**BRONFRAGMENT**.
____
CESNI keurt sinds 2015 standaarden goed op het gebied van beroepskwalificaties in de binnenvaart. De veiligheid van de binnenvaart is in grote mate afhankelijk van competente, goed opgeleide personeelsleden, die interessante carrièremogelijkheden hebben en mobiel zijn in Europa.
De CCR en de Europese Commissie zijn zich ervan bewust dat dit de nodige uitdagingen met zich meebrengt en zijn er daarom toe overgegaan de toepasselijke regels sterk te moderniseren. De aanpak is voortaan gestoeld op duidelijk omschreven competenties die de basis vormen van een geharmoniseerd stelsel van beroepskwalificaties in de EU en op de Rijn. Concreet betekent dit dat de kwalificaties schipper, stuurman en matroos die in een van de lidstaten van de EU of de CCR of in een erkend derde land worden behaald, geldig zijn op alle (verbonden) binnenwateren in de EU en de Rijn, zonder dat de betrokkene een erkenningsprocedure moet doorlopen of de ervaring die hij heeft opgedaan, moet laten valideren.
____
**OPDRACHT**.
Beantwoord met behulp van het fragment over beroepskwalificaties in de binnenvaart:
(a) Sinds welk jaar keurt CESNI standaarden goed op het gebied van beroepskwalificaties in de binnenvaart?
(b) Waarop is de aanpak voortaan gestoeld?
(c) Welke drie kwalificaties worden genoemd die op alle (verbonden) binnenwateren in de EU en de Rijn geldig zijn?
Gebruik uitsluitend het fragment over beroepskwalificaties in de binnenvaart.

**GEGEVENSUITTREKSEL**.
____
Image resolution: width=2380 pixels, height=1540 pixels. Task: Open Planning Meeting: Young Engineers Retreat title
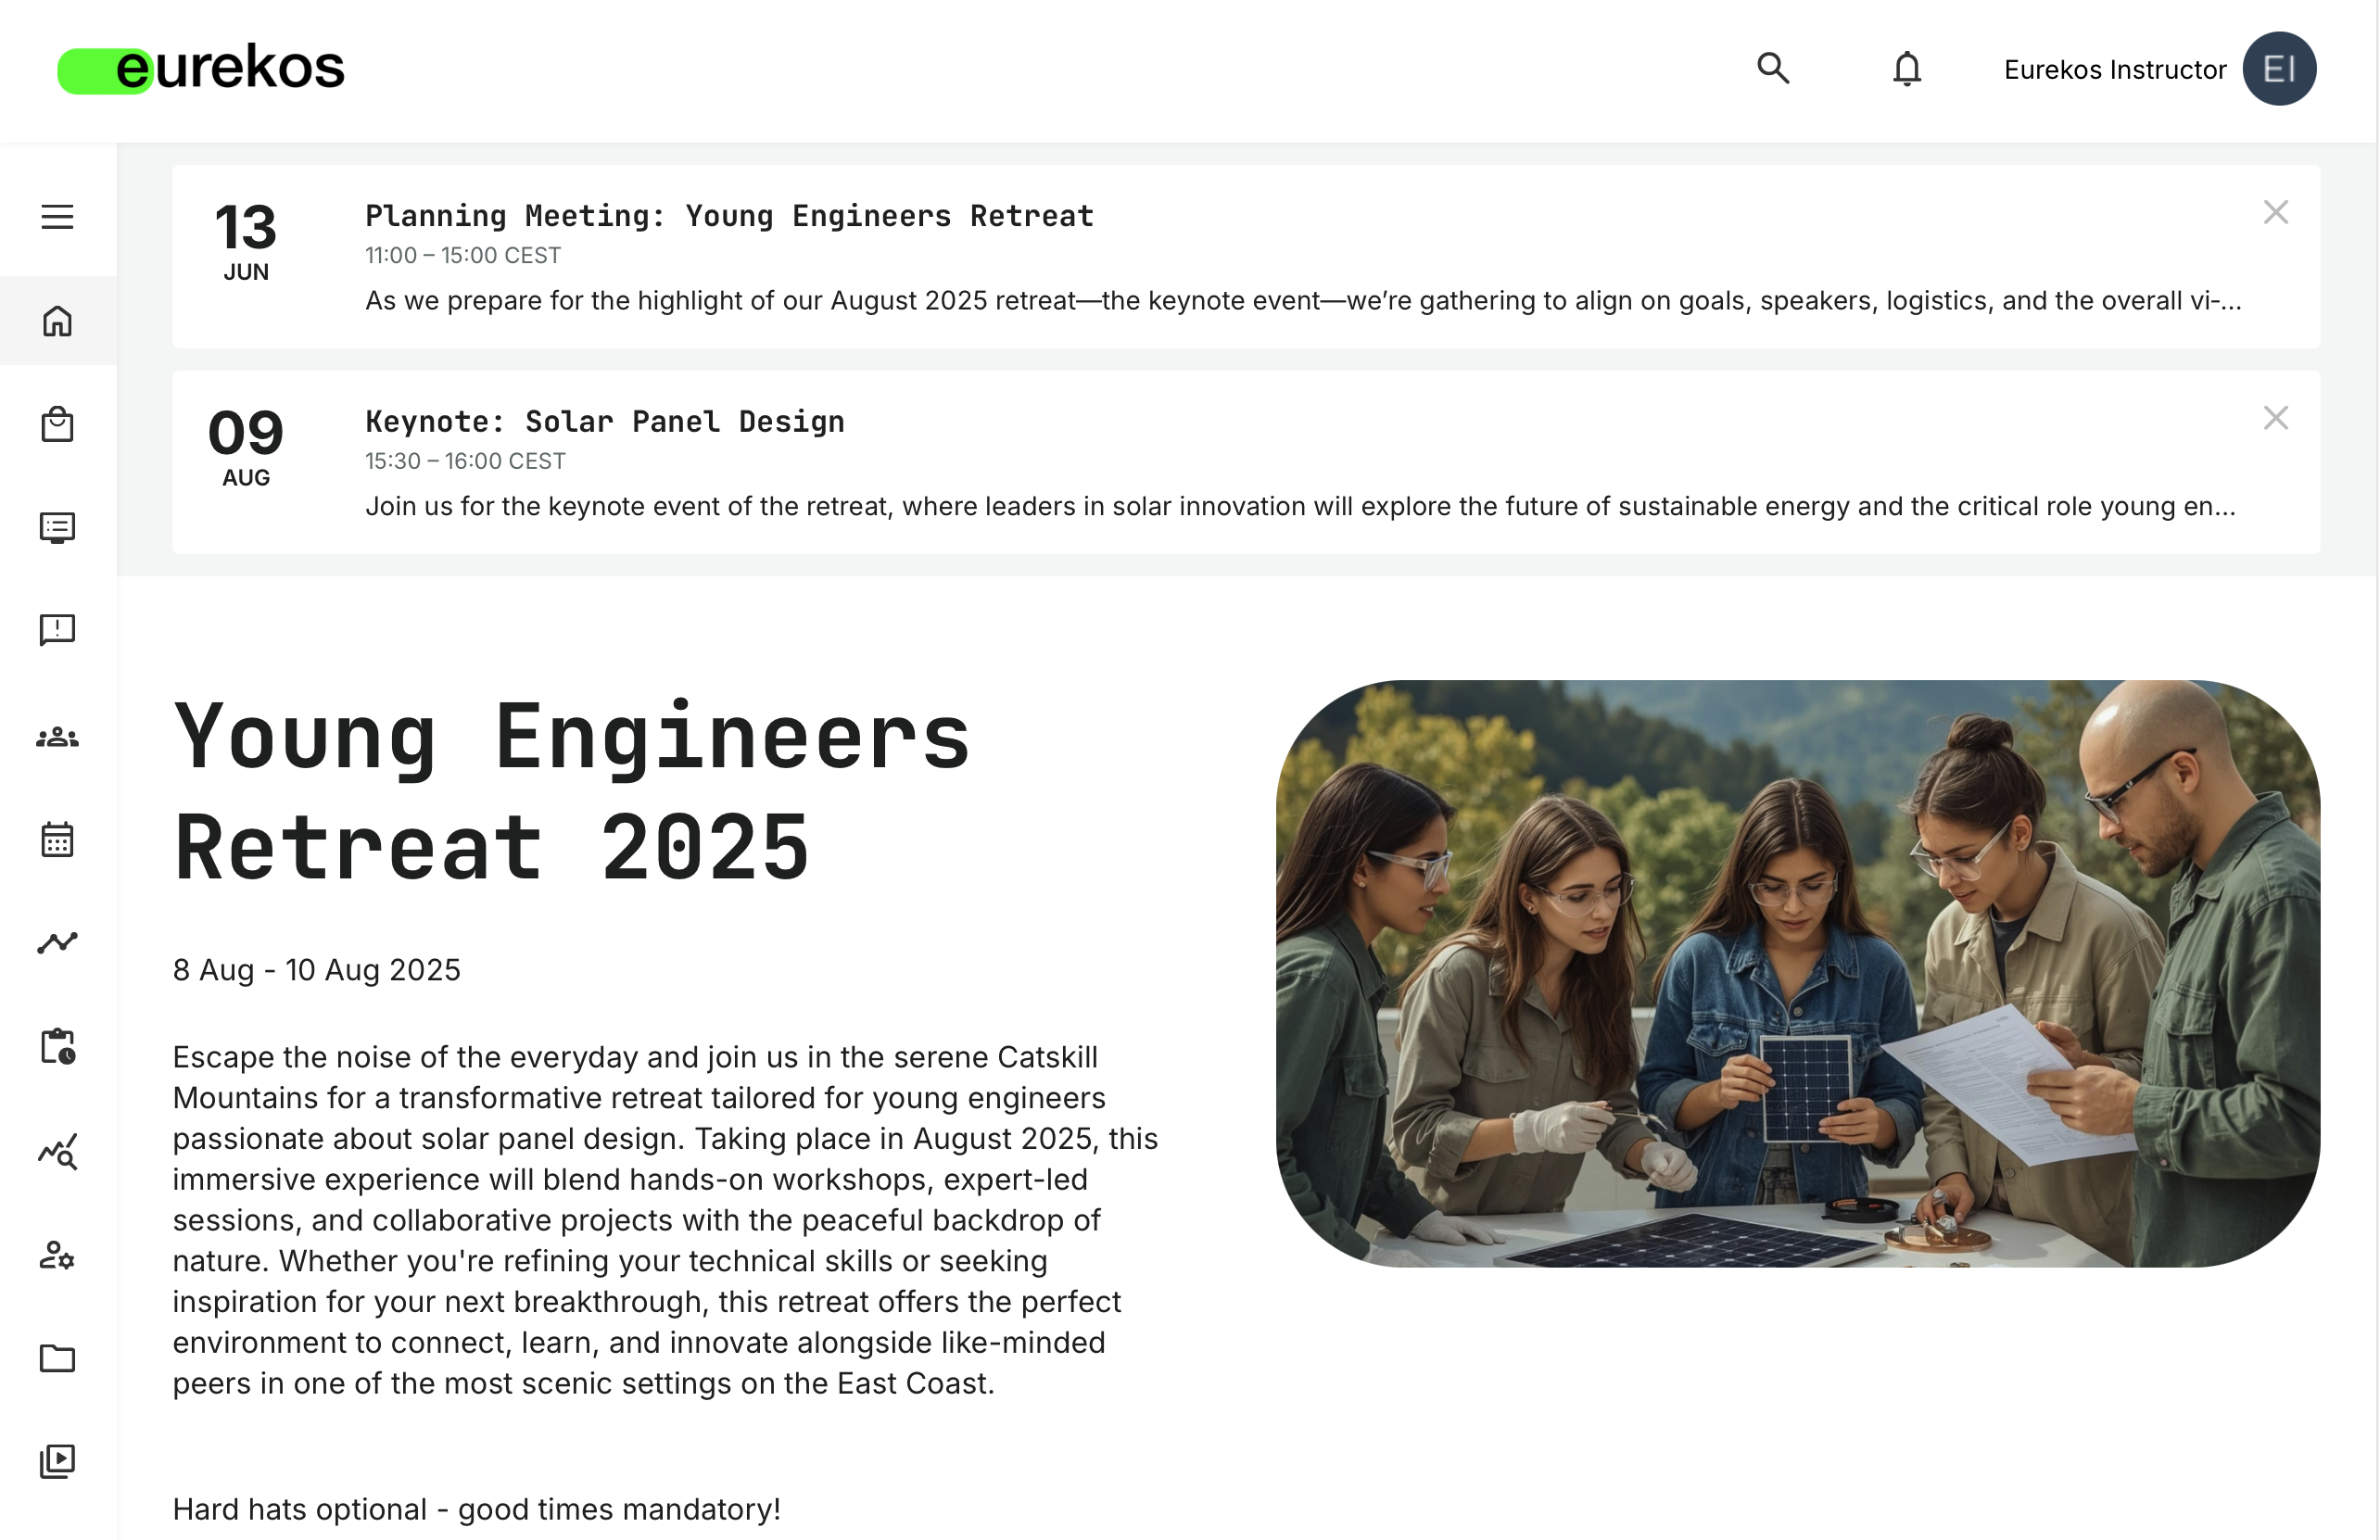pos(729,216)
____
**UITKOMST**.
(a) Sinds 2015.
(b) Op duidelijk omschreven competenties.
(c) Schipper, stuurman en matroos.